• Work item: Filter the records for lines holding the string "will".

--- Provided material Enclosed Below ---

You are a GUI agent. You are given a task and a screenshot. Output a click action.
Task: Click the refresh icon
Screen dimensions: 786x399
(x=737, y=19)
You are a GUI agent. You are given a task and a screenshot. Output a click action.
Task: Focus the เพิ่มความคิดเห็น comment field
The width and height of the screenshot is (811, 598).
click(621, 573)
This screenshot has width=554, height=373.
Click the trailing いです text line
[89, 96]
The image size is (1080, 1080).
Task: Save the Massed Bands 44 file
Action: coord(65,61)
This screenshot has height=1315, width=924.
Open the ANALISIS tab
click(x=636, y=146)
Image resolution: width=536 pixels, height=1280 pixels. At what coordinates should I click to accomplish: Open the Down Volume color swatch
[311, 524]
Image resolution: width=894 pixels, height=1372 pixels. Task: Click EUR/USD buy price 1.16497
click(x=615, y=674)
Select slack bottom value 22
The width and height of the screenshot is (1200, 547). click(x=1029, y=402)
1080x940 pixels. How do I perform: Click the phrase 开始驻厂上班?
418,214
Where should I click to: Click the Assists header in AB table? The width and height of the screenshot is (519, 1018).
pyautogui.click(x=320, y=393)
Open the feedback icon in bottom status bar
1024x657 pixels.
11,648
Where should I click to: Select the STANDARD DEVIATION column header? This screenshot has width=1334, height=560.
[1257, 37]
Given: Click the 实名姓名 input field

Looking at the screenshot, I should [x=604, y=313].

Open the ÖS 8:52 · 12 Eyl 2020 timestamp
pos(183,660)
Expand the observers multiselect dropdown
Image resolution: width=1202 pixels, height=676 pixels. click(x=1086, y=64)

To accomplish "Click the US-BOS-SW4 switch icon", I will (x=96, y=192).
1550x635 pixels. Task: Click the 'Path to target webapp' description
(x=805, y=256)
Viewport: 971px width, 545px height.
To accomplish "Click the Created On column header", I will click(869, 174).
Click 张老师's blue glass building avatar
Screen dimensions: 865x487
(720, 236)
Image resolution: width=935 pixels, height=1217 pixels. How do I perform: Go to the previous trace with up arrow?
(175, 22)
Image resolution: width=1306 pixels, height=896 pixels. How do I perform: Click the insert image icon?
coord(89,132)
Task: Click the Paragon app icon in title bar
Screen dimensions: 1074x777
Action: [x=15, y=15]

--- End of Enclosed Provided material ---

• Expected output:
To accomplish "Click the US-BOS-SW4 switch icon", I will (x=96, y=192).
To accomplish "Click the Created On column header", I will click(869, 174).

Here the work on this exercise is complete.